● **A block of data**
------------------------------------
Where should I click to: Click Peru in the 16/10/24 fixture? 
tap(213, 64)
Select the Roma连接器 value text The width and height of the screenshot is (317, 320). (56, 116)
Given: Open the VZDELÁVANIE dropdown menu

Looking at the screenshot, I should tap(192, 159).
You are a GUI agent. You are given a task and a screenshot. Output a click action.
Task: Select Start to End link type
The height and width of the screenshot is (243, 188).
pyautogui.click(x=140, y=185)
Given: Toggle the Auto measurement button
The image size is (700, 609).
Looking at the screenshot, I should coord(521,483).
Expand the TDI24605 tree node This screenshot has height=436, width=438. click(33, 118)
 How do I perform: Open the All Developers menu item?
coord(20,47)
------------------------------------
● **Direction**
Rename "Toggle" to "Switch" in the items above and write them out again, leaving everything else unchanged.

● **Exercise answer**
Where should I click to: Click Peru in the 16/10/24 fixture? 
tap(213, 64)
Select the Roma连接器 value text The width and height of the screenshot is (317, 320). (56, 116)
Given: Open the VZDELÁVANIE dropdown menu

Looking at the screenshot, I should tap(192, 159).
You are a GUI agent. You are given a task and a screenshot. Output a click action.
Task: Select Start to End link type
The height and width of the screenshot is (243, 188).
pyautogui.click(x=140, y=185)
Given: Switch the Auto measurement button
The image size is (700, 609).
Looking at the screenshot, I should coord(521,483).
Expand the TDI24605 tree node This screenshot has height=436, width=438. click(33, 118)
 How do I perform: Open the All Developers menu item?
coord(20,47)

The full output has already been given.